China's economic reforms in the past two decades have shed light on a key weakness of state enterprises: They are not dynamic enough.
Relentless efforts have been made to revitalize them, from reforming the management to adopting the share-holding system.
The most recent proposed cure is the so-called "management buy-out (MBO)," a property right revamp through acquisition of all or part of the equity capital of a company by its directors and senior executives, usually with the assistance of a financial institution.
The new financial tool, like many imports from more developed economies, has been highly expected as China has finally kick-started restructure of its largely state corporate property right, which is deemed as an insurmountable step as China's economic reform gathers steam.
But in some places, the tool has been misconstrued as an expediency to sell State assets. The number of enterprises that apply for the MBO experiment has been increasing rapidly in the past two years.
Against the backdrop of drastic economic restructuring since the late 1990s, the experiment may not have drawn much attention despite its novelty as a rather new import.
The 15th National Congress of the Communist Party of China (CPC) put forward the idea that multiple methods, such as mergers, along with share-holding arrangement and sale, could be adopted to rejuvenate small State-owned enterprises.
The 16th CPC National Congress in 2002 went even further to say that the central and local governments share the owner's interest of state enterprises.
This change means that local governments would have more power in state assets management. The previous rule states that the central government manages the State assets in a unified way.
The new policy line, aimed at galvanizing the state sector, has led to a series of State assets transfer waves through various means, including MBO in some places.
The selling spree, with alleged State assets losses in the process, has cautioned the central State assets management authorities, which has the unavoidable responsibility of preventing state assets from draining away.
Then came the January 8 rules on transactions of State assets and equities in non-listed domestic enterprises.

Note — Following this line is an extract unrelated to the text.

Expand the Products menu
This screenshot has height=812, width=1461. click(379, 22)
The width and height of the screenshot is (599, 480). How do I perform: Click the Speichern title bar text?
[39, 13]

Jointly released by the State-owned Assets Supervision and Administration Commission (SASAC) and the Ministry of Finance, the rules stipulated detailed information release and opening competition in dealing with State assets.

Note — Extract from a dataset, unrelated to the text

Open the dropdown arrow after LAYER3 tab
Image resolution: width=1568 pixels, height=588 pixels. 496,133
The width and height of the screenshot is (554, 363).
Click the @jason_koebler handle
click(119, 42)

The transaction-centered policy is a parallel supplement to the rules on the supervision of state assets and equities management issued on June 4 last year.
Some analysts hailed the recent draft as a "ground-breaking" move. However, they may be referring to it in the light of legislation framework improvement rather than its real effectiveness in practice.
The two sets of rules are to lay down the foundation for a future state assets management law, which is believed to play a better role in safeguarding the public fortune.
Whether the rules would really work in regulating State assets acquisitions remains unclear as of right now.
Similar rules, although vague, have been implemented in recent years concerning State assets transaction and acquisition.
The true value of the state assets is hard to determine because the existing separated local markets cannot create the competition that reflects the real value. There is no unified national assets market to trade state assets. Both dealers and supervisors are not ensured. No one could afford to be accused of being responsible for "state assets losses."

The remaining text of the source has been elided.